We spoke on their status with Luis Eduardo Martínez, a veteran deputy for the oppositional Acción Democrática in the National Assembly. Martínez is in addition the Vice-President of the Commission for National Dialogue in the Venezuelan National Assembly.

What is the role of your commission currently?

We are currently working to reinitiate the national dialogue and make it more including. In the beginning, during the talks in Mexico, only a small part of the opposition was represented facing the government.

The new table of dialogue needs to include those political parties that have gained lots of votes in the recent regional elections. In addition, the entrepreneurs and the workers, the academics and representatives of communication media need to be represented here. Besides, in our opinion, this table of dialogue should not only focus on political terms but also on matters of economy and society. 

These ideas are in discussion now. We hope it will be understood that the only way the dialogue can be successful is that it is an inclusive one.

Luis Eduardo Martínez in interview with Douglas Bolivar in front of the National Assembly

To what degree has the national table of dialogue advanced, where the other opposition led by Guaido was not represented?

You are fully correct, they not been incorporated in that process – but not due to lack of invitation. Other parts of the national opposition have well participated in the 14-month-long meetings of reconciliation in our commission.

The entrepreneurs for instance have taken an active part and continue to do so. They have for instance presented proposals for laws in our commission, which then have been transmitted to the general assembly, providing an early success.

I hope that the work of our commission is understood better ant that all political factions will take part in the dialogue of reconciliation.

We Venezuelans so much like to speak, but when it comes to dialogue, we are so bad. Why is that so?

I would here express a criticism, which also is a self-criticism. The political class of the Venezuelan politics suffers of a grave autism. Here, I would make a call to this political class to open ears and eyes to what is taking place around them. If they take to the streets, they will see that the people do not care about the polemics among the politicians but for the matters of daily survival.

How is your observation of the current dialogue and expectation for the future?

I’m an engineer; therefore, I like to quantify things. From 0 to 10, I would say we are at 6 points in terms of a successful dialogue, that is, I am moderately optimistic that the dialogue will lead to solutions fast.

This will above all be possible, because both sides have in the meantime recognized that they cannot progress without each other: Coup d’états, invasions or sanction simply do not work, and they have acknowledged that. They know we have to sit down, talk and find compromise and consensus on the problems of Venezuela.

Some argue that, as the Venezuelan government has started to talk to the US government, it does not need to talk to the opposition anymore, as Washington had controlled it. What is your opinion on that?

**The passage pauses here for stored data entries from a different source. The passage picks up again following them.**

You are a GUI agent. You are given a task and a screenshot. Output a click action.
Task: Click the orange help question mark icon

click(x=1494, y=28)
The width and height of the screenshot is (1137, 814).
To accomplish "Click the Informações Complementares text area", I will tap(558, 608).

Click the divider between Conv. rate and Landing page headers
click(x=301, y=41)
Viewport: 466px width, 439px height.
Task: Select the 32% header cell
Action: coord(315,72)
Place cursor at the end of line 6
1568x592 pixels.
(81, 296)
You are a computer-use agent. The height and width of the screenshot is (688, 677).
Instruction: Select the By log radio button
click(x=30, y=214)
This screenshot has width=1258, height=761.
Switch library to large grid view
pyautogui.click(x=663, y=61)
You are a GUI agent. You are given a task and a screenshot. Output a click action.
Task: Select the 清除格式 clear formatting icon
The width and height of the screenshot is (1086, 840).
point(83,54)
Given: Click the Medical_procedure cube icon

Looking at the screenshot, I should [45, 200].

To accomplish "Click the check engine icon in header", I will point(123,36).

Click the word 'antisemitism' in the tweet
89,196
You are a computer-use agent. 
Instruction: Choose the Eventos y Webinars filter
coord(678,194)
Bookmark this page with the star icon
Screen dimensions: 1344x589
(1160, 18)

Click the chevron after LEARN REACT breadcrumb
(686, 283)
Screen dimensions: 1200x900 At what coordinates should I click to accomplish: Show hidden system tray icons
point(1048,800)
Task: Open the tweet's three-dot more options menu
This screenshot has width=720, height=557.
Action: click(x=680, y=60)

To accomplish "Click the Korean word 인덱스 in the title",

I would insist that this a minor part of the Venezuelan opposition, and that the way to solve the problems of the country is to advance the dialogue. Moreover, in our commission, we have different sectors of society represented that are seeking solutions.

And in general, I’d say that we advance faster and to better solutions if our dialogue is led without foreign intervention.

See, the in building right behind you, I received in the last week a low-profile delegation of US think tanks. I told them what I told other international delegations too: This is a country that has problems, that has conflicts, but it is also a country that has a government – like it or not. There is a functioning legislature here that enacts laws and solves conflicts. We have a functioning judiciary here.

Therefore, the image that some – outside of Venezuela – have produced is completely false. This image causes a great damage to us, albeit a visit to our country suffices to change your mind.

I can of course nıt reveal the source, but we have the following information in regard to the recent meeting in Miraflores (Venezuelan Presidential Palace) between the Bolivarian Government and the US delegation, including Juan Gonzalez, Special Assistant to US President Biden and James Story, US ambassador for Venezuela: there was a calm and respectful meeting, where everybody in the US delegation addressed Nicolas Maduro as “Mr. President”.

I am not a lawyer, but I think this is a clear recognition of who is the head of state – whether you like him or not.

Seriously, I don’t know what Mr. Erdoğan would if one day, someone stood by the side of the Bosporus and says he is the President of Turkey now.  I told it recently to a British visitor. What would you do if suddenly someone stands on the Trafalgar Square and declares himself the King?

And the British visitor responded: He would not end up in prison, but in a madhouse for being considered mentally ill.

And this is your approach as an oppositional politician?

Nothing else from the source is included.